While in deep thought, I often am at a crossroads with how to feel while pursuing these dreams I have. I want to build my momentum in this pursuit by revving myself up daily with powerful mantras and loaded statements full of confidence that I chant to myself in front of a mirror but, I’m not sure I’ve mastered the spiritual balance necessary that doesn’t tap into my egotistical mind when I do so. Is it truly ego that has helped icons and influencers like Jay-Z and Cardi B maneuver in the money moves they make? Was it simply because they KNEW they deserved all their accolades that they then built the skillset needed to accomplish those goals?
The ego can drive a lot of success but it should be used sparingly as it’s one of the most critical facets of greed and a likely vehicle for envy. Many top CEO’s and affluent business-owners attribute the instilling of this false confidence in oneself as a great propellant for salesmanship and attracting investors in one’s dreams so, this could eventually lead to “success”. This is all dependent upon what one’s view of success truly is though. To me, ego can make it appear as if someone is truly manifesting: willing the universe to comply with their desires.

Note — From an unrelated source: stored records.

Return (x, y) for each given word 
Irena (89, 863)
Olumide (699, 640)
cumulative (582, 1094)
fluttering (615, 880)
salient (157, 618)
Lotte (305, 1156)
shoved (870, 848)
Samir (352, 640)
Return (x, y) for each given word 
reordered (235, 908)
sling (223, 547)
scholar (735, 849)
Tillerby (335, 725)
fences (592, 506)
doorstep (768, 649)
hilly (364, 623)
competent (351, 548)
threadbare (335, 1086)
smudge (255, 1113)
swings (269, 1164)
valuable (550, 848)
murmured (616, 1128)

Although this works for some, it’s true that everyone may want to wear the crown but, few can handle the attention it garners. Signs of ego going awry can be seen everywhere from Kanye’s many antics to even Taylor Swift’s “borrowing” of the staging ideas of Beyoncé. It can become front-page news when an inflated ego is in full effect- mostly because the actions caused by it can be outlandish in both good and bad ways. Personally, I’d never want to be seen flailing mentally on a public stage so, I have to discover a tactic to manage building assurance in my talents while maintaining a rational and ethical perspective on life and its meaning.

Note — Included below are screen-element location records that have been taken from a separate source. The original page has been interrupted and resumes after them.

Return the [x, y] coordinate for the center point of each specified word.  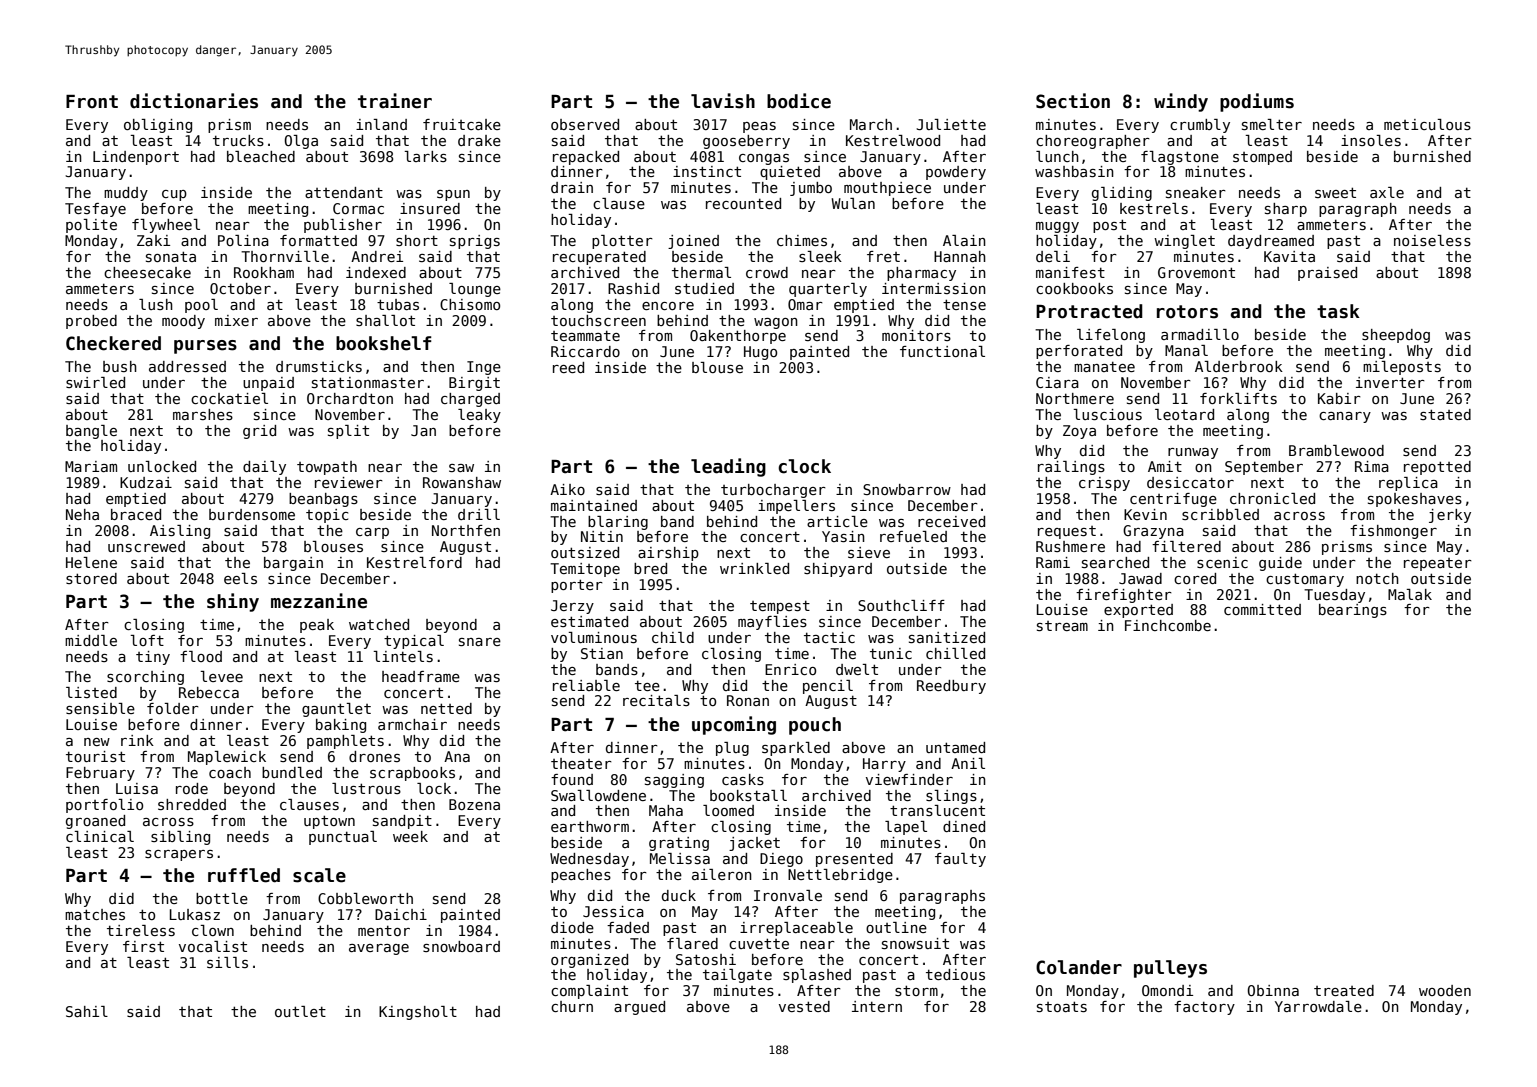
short [417, 240]
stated [1445, 414]
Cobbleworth [365, 898]
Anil [968, 763]
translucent [937, 810]
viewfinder [909, 779]
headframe [421, 676]
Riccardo [585, 351]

In a previous post, I mentioned how celebrities and influencers often use ego to attract fans and admirers. If handled without the backing of true confidence, a strong sense of self and community, and the right PR team- a hollow ego will leave you depressed and possibly acting out. You never see Beyonce not taking it all in the stride like a true boss. Egotistical people without the aforementioned traits can swing between highs and lows financially and mentally because by definition, the ego is a shallow reflection of oneself.
Understanding this, I have reached a point where I’m aiming to find true humility. I’m willing myself to search for the stasis between a profound sense of self-confidence and full acknowledgment of my faults and places that need improvement. The balance I’m craving can only be done with a full understanding of what I want to accomplish though. My work now is to pinpoint my focus so I can use my ego as the vehicle to get me to my chosen destination.